在搭载M1芯片的MacBook Pro上感受tensorflow的表现

前已无通路，后不见归途。

早就听说M1芯片跑机器学习能力强劲，我作为一个后知后觉的肥宅自然也不能错过这个机会。这不，今天翻收藏夹找到了这篇：

心情那是一个格外激动啊。

因为本人机器学习和tensorflow基础都很薄弱，因此没有搞大规模的benchmark，只是用示例级别的代码感受了一下。

安装

安装过程即使是和python大战过几百回合的熟练工也是相当容易踩坑。
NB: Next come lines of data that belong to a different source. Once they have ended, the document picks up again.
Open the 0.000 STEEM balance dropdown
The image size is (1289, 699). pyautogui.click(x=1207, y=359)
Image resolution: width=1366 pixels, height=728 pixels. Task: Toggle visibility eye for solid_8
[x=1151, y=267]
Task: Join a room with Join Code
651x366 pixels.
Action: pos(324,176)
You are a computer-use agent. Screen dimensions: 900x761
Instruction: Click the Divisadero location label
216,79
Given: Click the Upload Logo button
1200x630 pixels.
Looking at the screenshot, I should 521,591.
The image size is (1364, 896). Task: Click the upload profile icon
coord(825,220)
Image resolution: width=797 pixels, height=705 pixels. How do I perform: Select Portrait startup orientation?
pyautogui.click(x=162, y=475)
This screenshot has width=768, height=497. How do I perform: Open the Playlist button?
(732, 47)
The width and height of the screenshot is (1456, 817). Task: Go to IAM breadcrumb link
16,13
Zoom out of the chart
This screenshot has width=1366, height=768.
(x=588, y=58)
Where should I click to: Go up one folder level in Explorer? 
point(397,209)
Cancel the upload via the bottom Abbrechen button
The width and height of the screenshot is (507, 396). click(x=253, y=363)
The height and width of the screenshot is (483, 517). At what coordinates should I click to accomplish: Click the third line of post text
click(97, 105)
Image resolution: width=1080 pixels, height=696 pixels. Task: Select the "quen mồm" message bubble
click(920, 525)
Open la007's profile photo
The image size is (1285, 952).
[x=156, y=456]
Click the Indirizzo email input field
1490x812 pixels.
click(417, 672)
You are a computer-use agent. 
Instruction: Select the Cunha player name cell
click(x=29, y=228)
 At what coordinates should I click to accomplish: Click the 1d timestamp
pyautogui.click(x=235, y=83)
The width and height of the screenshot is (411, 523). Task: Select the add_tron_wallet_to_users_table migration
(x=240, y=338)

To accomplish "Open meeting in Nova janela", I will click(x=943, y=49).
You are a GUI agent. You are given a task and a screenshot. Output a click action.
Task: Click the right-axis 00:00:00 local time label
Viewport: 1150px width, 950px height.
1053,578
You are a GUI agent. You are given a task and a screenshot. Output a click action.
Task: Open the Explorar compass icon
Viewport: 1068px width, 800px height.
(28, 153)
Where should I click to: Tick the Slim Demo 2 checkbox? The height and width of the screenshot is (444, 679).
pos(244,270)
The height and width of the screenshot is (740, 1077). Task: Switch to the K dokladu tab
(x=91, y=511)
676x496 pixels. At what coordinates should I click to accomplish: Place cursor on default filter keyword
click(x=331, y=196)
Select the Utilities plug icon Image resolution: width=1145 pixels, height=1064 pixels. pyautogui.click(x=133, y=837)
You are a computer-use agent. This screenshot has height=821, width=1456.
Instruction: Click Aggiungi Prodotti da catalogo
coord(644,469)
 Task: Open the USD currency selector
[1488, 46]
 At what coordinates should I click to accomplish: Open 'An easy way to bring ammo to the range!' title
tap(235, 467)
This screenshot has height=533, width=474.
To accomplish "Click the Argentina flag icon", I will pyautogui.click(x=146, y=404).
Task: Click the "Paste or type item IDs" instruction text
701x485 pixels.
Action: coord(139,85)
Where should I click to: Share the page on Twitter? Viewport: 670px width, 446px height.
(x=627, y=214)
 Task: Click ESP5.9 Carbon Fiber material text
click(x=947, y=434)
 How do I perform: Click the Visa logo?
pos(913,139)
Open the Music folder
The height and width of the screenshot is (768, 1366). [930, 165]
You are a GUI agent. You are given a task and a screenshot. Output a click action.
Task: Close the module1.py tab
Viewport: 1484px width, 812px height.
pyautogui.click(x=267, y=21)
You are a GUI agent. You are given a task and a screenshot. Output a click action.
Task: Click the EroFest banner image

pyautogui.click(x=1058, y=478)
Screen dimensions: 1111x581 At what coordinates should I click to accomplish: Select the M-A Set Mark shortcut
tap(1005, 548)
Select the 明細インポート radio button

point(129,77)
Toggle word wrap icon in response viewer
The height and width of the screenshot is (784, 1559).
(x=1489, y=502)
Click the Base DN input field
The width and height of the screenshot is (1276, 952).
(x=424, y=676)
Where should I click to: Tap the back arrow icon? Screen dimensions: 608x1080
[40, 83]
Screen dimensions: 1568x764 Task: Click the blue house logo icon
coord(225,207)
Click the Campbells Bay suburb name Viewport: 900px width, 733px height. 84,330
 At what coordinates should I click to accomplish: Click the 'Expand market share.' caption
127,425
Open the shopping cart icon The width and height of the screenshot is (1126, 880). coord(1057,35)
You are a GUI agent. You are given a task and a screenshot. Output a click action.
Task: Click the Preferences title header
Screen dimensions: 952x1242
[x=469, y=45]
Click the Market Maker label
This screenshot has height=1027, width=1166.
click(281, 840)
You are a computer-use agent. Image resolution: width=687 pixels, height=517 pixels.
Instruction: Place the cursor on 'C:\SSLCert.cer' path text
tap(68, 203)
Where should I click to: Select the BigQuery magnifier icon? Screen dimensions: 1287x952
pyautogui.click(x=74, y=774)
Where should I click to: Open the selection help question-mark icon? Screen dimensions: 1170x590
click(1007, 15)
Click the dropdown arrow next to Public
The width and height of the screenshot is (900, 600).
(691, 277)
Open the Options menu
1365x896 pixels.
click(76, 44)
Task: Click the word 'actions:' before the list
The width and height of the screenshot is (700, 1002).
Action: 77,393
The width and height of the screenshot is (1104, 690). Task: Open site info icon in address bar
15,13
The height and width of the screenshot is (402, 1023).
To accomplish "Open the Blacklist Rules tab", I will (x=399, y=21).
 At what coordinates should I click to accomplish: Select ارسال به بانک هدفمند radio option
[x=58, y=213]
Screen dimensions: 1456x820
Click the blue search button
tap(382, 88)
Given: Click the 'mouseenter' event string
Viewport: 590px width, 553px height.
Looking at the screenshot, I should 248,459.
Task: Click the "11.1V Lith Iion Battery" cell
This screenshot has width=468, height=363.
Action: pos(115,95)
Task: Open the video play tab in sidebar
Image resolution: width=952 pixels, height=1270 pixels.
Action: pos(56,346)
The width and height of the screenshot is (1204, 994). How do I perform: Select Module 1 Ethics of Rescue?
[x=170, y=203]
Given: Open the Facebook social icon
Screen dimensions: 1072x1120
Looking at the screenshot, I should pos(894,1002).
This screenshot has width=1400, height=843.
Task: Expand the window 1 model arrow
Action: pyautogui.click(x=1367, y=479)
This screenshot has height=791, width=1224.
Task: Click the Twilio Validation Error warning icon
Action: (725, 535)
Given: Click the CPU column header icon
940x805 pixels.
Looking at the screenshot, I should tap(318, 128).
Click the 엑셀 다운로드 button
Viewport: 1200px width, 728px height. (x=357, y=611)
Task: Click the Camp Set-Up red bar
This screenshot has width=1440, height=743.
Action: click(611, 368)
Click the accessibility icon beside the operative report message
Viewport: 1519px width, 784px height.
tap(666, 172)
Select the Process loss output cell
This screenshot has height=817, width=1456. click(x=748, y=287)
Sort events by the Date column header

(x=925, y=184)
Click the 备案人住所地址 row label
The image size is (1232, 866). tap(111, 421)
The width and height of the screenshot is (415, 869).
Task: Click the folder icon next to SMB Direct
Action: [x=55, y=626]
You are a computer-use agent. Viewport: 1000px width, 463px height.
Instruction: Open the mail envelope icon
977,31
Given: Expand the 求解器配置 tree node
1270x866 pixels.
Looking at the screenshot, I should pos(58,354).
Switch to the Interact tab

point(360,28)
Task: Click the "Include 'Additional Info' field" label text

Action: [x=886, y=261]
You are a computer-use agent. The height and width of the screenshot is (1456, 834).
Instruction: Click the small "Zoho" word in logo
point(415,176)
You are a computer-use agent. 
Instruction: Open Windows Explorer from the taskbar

用conda来来回回折腾了很多次，在输入python输入import tensorflow命令的时候都会碰到以下问题：

>>> import tensorflow as tf
zsh: illegal hardware instruction  python

看了一眼哦原来是不支持macos，只支持ubuntu和windows，好吧那就试图安装tensorflow-macos，但是又会遇到以下问题：

 (base) ~ pip install tensorflow-macos
ERROR: Could not find a version that satisfies the requirement tensorflow-macos (from versions: none)
ERROR: No matching distribution found for tensorflow-macos

好的，经过一个早上的辛勤搜索（摸鱼），终于找到了解决办法。

通解是安装miniforge的arm64版本并在这种conda里安装（参考这篇博客：在m1 mac上安装tensorflow），但是我发现我还是失败了。

那么下面是完整的解决方案（tensorflow你学学人家pytorch那么保姆式的教程好伐，谷歌这回我要黑你了x）：

参考硬件：Apple M1芯片，OS X12.1 系统 Monterey

首先去python官网下载python 3.9.4的universal 64bit版本并安装（即更新本地的python3），这个原问题我找不到了。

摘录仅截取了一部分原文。